**Work order**
Skip any pictures. Repeat the data exactly, from its first line through the line that holds "Geschwindigkeitsrechner (99, 2026)", both included.

**Available data**
--- START ---

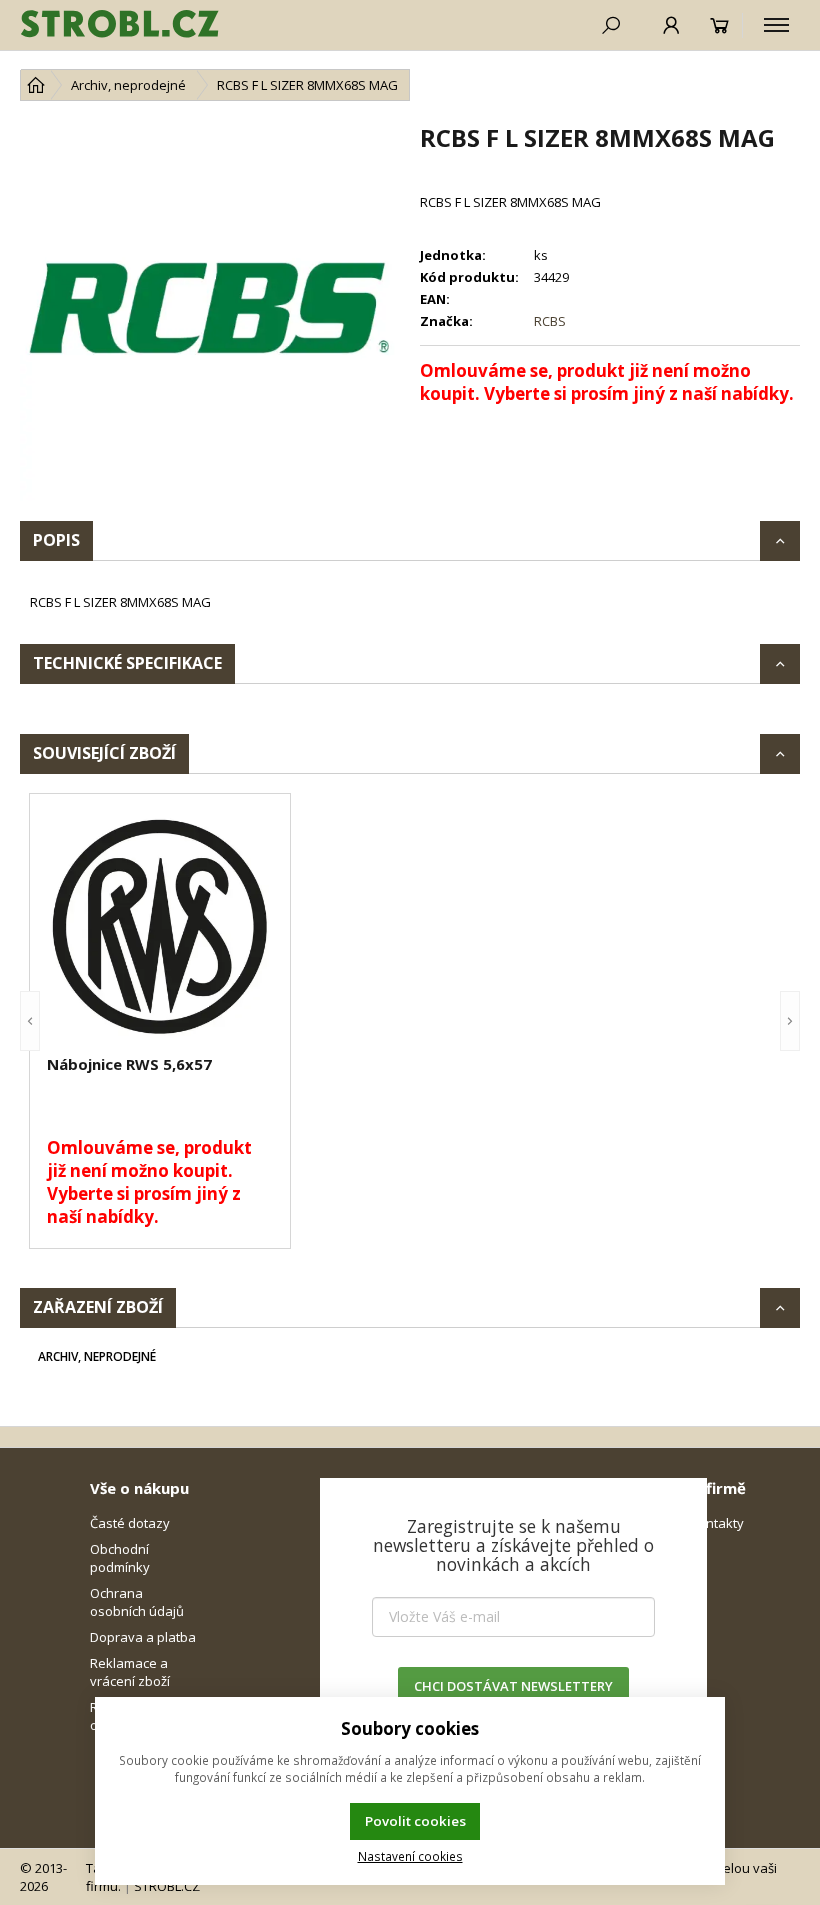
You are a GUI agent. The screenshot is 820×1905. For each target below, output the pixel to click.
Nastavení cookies (410, 1856)
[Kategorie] (776, 25)
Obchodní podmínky (120, 1558)
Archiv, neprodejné (97, 1356)
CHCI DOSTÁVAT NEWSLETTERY (513, 1686)
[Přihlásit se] (671, 25)
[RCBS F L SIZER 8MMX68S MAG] (210, 311)
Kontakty (717, 1523)
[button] (30, 1021)
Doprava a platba (143, 1637)
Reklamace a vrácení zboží (130, 1672)
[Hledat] (611, 25)
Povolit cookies (415, 1821)
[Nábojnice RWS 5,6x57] (160, 927)
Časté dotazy (130, 1523)
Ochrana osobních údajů (137, 1602)
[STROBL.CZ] (120, 25)
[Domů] (36, 85)
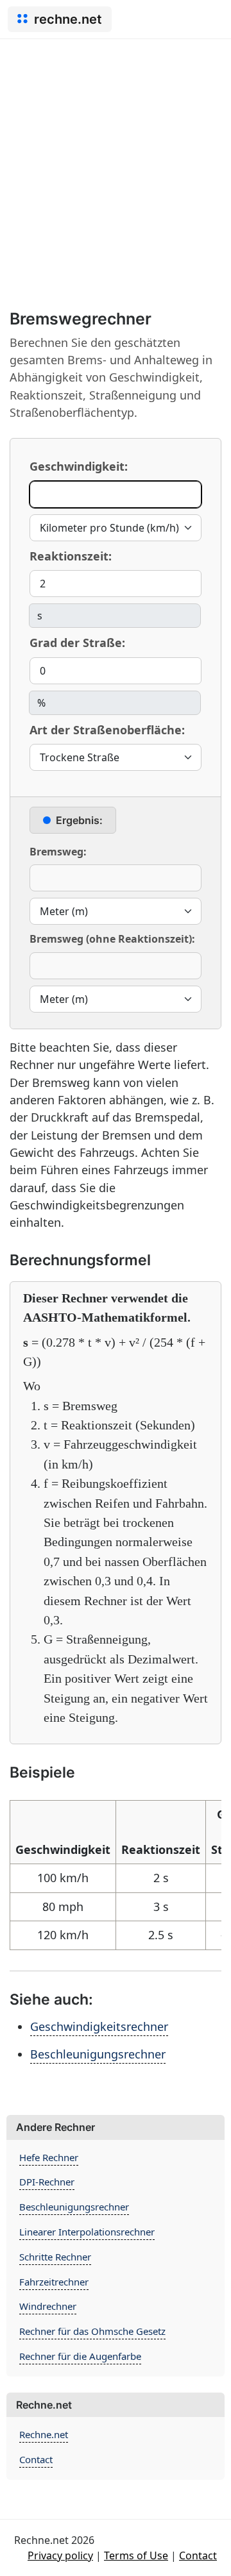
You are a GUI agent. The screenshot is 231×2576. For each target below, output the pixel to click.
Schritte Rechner (55, 2256)
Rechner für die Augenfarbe (80, 2356)
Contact (36, 2459)
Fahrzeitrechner (54, 2281)
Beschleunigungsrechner (98, 2054)
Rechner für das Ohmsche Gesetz (92, 2331)
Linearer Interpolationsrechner (87, 2231)
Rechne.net (43, 2434)
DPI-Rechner (46, 2181)
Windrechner (47, 2306)
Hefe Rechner (48, 2157)
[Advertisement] (115, 161)
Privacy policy (60, 2555)
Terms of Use (136, 2555)
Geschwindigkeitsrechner (99, 2026)
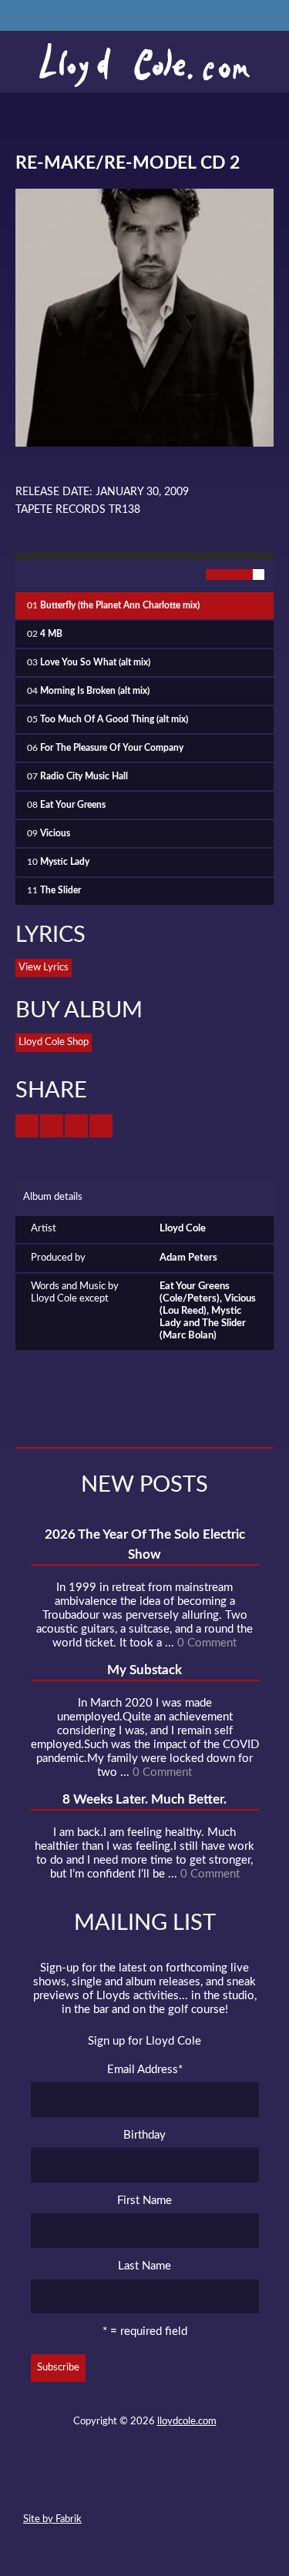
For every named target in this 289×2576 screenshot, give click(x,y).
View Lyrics (43, 968)
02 (44, 634)
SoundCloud (143, 2483)
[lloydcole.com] (144, 65)
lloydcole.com (187, 2422)
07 (77, 776)
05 (107, 719)
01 (113, 605)
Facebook (115, 2483)
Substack (226, 2483)
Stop (61, 575)
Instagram (199, 2483)
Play (30, 575)
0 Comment (207, 1643)
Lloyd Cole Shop (53, 1042)
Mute (181, 575)
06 (105, 748)
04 (88, 691)
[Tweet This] (27, 1125)
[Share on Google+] (76, 1125)
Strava (171, 2483)
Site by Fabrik (52, 2519)
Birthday (144, 2135)
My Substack (144, 1670)
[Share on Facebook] (51, 1125)
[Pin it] (101, 1125)
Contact (60, 2483)
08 (66, 805)
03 (88, 662)
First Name (144, 2200)
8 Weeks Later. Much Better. (144, 1799)
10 (58, 862)
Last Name (144, 2266)
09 (48, 833)
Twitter (88, 2483)
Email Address (145, 2069)
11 (54, 890)
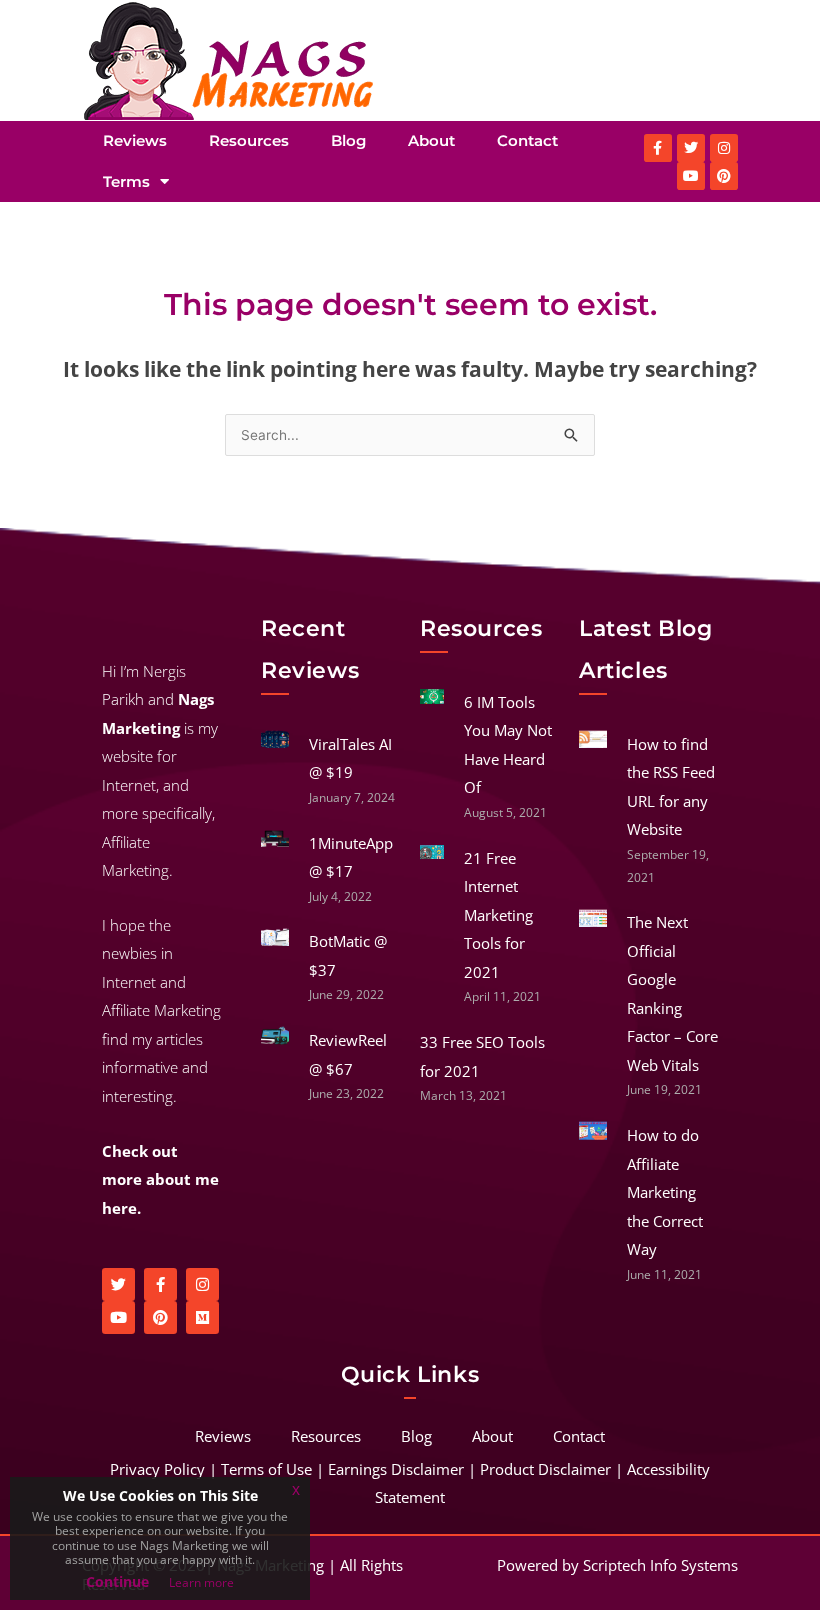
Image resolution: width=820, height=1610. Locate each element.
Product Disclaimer (545, 1469)
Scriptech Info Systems (660, 1565)
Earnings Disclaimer (396, 1469)
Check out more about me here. (160, 1179)
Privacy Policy (157, 1469)
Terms (126, 181)
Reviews (135, 140)
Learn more (201, 1582)
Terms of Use (266, 1469)
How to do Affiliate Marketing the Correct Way (665, 1192)
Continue (117, 1581)
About (431, 140)
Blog (348, 140)
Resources (249, 140)
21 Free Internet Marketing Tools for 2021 (498, 915)
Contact (527, 140)
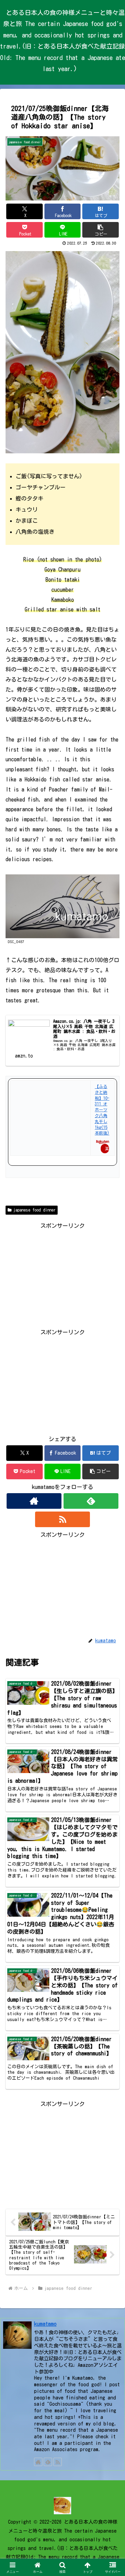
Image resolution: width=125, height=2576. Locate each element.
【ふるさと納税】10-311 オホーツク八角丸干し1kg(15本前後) (102, 1109)
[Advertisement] (62, 1274)
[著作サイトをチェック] (34, 1501)
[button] (100, 230)
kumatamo (45, 2324)
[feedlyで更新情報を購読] (91, 1501)
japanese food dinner (34, 1210)
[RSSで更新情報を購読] (62, 1519)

--- END ---

**Answer for the task**
You are a GUI agent. The screenshot is 820×1905. For each target below, output the pixel to click.
Nastavení cookies (410, 1856)
[Kategorie] (776, 25)
Obchodní podmínky (120, 1558)
Archiv, neprodejné (97, 1356)
CHCI DOSTÁVAT NEWSLETTERY (513, 1686)
[Přihlásit se] (671, 25)
[RCBS F L SIZER 8MMX68S MAG] (210, 311)
Kontakty (717, 1523)
[button] (30, 1021)
Doprava a platba (143, 1637)
Reklamace a vrácení zboží (130, 1672)
[Hledat] (611, 25)
Povolit cookies (415, 1821)
[Nábojnice RWS 5,6x57] (160, 927)
Časté dotazy (130, 1523)
Ochrana osobních údajů (137, 1602)
[STROBL.CZ] (120, 25)
[Domů] (36, 85)
You are a GUI agent. The screenshot is 231×2576. For each target below, output the pixel to click.
Schritte Rechner (55, 2256)
Rechner für die Augenfarbe (80, 2356)
Contact (36, 2459)
Fahrzeitrechner (54, 2281)
Beschleunigungsrechner (98, 2054)
Rechner für das Ohmsche Gesetz (92, 2331)
Linearer Interpolationsrechner (87, 2231)
Rechne.net (43, 2434)
DPI-Rechner (46, 2181)
Windrechner (47, 2306)
Hefe Rechner (48, 2157)
[Advertisement] (115, 161)
Privacy policy (60, 2555)
Terms of Use (136, 2555)
Geschwindigkeitsrechner (99, 2026)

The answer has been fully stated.